**Exercise data**
-------------------------

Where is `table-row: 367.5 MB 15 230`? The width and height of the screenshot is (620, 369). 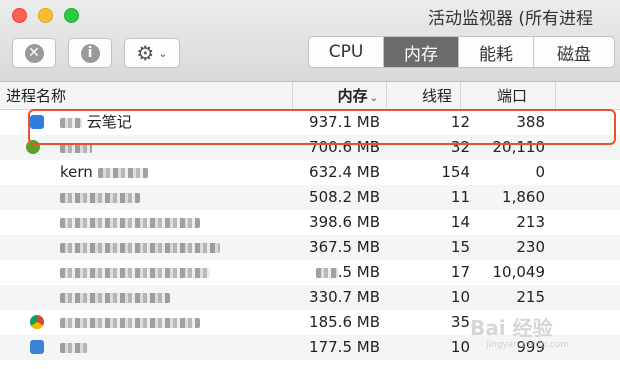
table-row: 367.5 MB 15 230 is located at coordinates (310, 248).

-------------------------

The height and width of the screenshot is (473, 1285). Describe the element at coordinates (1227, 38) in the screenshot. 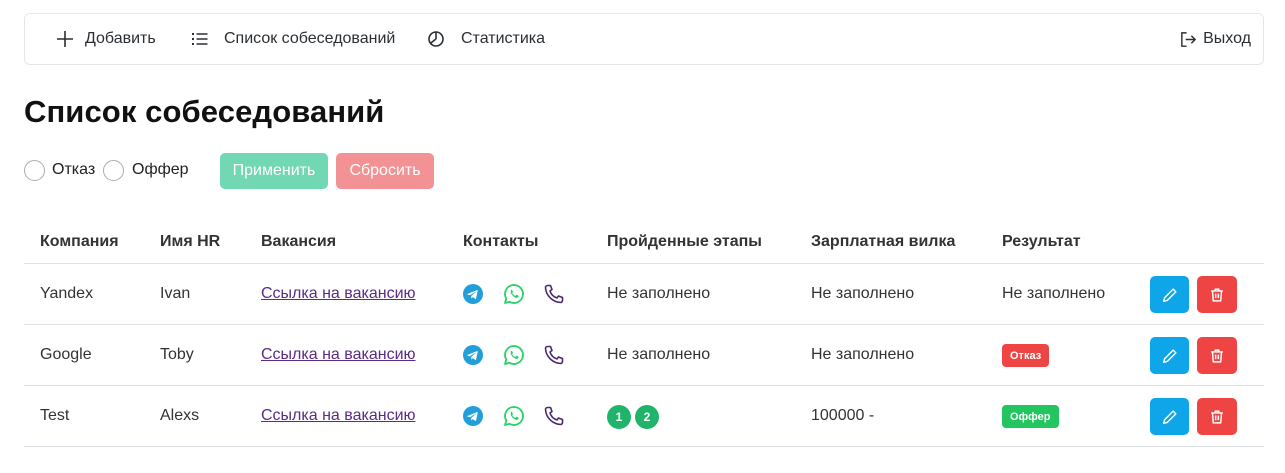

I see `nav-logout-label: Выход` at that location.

-------------------------

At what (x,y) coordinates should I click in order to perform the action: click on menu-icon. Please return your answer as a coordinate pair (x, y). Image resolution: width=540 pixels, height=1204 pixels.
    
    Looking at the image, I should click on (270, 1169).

-------------------------

**Exercise goal**
Quote the lines from the one containing "is (620, 369)." through the one containing "table-row: 367.5 MB 15 230 is", both included, and leave the pictures out.

**Solution to this exercise**
Where is `table-row: 367.5 MB 15 230`? The width and height of the screenshot is (620, 369). 
table-row: 367.5 MB 15 230 is located at coordinates (310, 248).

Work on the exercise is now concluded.